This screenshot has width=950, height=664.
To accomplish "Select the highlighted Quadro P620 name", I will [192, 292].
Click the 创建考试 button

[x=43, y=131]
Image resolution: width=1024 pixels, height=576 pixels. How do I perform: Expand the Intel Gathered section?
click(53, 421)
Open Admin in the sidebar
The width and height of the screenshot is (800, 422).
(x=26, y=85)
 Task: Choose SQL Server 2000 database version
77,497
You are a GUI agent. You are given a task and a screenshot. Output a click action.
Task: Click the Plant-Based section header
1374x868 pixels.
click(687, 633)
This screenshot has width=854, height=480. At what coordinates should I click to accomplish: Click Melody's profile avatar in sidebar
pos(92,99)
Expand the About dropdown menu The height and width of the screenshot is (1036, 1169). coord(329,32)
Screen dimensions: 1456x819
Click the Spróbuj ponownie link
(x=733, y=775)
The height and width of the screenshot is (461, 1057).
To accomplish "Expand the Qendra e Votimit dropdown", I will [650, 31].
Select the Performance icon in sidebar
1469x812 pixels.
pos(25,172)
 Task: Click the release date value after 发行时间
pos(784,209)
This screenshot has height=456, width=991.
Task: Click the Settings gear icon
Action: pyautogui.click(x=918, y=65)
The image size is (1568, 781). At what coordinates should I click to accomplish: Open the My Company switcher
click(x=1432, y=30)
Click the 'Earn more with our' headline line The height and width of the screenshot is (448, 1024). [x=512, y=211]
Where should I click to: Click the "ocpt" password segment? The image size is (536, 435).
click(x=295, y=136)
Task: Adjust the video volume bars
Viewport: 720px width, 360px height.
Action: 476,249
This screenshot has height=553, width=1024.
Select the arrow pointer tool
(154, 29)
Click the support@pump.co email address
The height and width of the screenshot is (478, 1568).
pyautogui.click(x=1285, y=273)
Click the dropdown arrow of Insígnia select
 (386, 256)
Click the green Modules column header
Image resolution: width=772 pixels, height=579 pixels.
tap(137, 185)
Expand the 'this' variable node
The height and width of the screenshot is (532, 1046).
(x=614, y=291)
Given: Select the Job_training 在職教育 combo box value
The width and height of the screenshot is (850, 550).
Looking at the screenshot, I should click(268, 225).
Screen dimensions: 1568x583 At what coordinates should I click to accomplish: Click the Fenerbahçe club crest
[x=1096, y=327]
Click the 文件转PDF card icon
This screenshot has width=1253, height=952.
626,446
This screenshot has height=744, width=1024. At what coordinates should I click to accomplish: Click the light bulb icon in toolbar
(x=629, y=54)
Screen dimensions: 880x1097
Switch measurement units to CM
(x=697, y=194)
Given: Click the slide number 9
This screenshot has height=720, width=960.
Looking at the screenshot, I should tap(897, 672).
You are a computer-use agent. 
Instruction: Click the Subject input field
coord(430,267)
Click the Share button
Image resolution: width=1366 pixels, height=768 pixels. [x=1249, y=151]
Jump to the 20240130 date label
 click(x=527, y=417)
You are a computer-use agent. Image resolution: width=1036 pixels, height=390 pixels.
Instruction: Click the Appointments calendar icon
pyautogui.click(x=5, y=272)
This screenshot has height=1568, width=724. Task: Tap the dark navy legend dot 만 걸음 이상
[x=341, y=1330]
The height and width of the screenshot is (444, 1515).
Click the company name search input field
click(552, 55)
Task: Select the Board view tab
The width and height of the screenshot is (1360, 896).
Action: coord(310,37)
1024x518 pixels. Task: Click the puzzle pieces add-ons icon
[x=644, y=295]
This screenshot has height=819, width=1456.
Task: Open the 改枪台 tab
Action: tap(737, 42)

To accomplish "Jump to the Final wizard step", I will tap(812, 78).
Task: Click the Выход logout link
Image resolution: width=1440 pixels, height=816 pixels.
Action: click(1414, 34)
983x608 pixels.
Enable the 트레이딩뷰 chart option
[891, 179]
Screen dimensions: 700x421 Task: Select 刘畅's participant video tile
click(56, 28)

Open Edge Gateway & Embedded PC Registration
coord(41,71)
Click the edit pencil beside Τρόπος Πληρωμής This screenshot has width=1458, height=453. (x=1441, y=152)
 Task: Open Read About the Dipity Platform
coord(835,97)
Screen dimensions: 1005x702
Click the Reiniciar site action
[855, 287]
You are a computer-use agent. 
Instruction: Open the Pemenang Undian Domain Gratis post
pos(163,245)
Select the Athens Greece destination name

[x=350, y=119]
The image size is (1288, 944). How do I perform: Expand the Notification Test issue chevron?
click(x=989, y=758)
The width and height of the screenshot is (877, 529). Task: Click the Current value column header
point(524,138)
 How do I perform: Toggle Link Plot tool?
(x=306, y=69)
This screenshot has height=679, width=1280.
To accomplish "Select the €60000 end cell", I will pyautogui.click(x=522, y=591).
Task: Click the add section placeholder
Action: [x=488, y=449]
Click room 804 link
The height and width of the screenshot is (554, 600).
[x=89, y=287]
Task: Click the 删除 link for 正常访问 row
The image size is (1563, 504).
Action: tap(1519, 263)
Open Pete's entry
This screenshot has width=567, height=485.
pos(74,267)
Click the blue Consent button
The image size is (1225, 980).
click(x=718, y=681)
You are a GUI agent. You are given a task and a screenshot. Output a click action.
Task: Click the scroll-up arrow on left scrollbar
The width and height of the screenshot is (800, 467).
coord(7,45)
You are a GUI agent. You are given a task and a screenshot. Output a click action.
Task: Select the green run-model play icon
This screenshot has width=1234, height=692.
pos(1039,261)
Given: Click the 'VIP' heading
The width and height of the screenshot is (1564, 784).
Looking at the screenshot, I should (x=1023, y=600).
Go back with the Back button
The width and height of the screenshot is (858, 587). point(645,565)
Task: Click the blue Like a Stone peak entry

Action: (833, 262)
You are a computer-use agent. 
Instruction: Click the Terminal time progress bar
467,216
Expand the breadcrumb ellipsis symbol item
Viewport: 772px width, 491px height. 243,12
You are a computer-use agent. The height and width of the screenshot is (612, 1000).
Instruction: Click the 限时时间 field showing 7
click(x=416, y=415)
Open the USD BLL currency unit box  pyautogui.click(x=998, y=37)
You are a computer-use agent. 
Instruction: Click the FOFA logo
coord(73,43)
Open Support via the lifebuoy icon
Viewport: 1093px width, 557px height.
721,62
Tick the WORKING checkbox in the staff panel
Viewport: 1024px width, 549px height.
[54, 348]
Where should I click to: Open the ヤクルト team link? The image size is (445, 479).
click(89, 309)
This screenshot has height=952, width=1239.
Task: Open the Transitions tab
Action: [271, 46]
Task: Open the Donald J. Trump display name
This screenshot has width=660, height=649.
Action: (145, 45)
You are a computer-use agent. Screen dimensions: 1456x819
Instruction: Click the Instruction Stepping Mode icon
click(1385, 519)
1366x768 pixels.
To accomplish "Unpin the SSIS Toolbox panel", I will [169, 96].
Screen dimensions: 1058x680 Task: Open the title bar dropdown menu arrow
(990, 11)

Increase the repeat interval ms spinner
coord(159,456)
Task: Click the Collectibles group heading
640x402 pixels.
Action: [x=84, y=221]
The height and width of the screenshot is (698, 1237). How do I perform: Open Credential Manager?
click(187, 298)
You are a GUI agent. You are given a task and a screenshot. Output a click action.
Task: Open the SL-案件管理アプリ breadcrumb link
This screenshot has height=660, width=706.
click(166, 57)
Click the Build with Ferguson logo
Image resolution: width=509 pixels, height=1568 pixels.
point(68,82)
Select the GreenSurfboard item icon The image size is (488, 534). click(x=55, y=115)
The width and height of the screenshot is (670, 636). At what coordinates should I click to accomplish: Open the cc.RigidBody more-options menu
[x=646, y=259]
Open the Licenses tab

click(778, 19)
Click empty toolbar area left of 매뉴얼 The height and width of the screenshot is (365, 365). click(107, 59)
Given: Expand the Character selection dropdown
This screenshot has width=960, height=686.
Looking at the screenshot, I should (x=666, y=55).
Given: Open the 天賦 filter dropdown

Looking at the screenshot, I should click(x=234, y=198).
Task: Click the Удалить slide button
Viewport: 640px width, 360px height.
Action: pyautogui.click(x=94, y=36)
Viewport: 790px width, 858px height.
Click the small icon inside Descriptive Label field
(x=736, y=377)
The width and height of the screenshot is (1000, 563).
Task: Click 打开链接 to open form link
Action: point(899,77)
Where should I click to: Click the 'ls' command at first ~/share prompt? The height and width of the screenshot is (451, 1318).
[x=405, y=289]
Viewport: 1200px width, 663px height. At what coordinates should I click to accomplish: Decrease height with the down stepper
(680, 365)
........
### INSTRUCTIONS FOR THE TASK
Everything from the line holding "Where should I click to: Click the 'ls'" through the final line of the material must be given again exactly, and nothing outside that stretch.

### ANSWER SECTION
Where should I click to: Click the 'ls' command at first ~/share prompt? The height and width of the screenshot is (451, 1318).
[x=405, y=289]
Viewport: 1200px width, 663px height. At what coordinates should I click to accomplish: Decrease height with the down stepper
(680, 365)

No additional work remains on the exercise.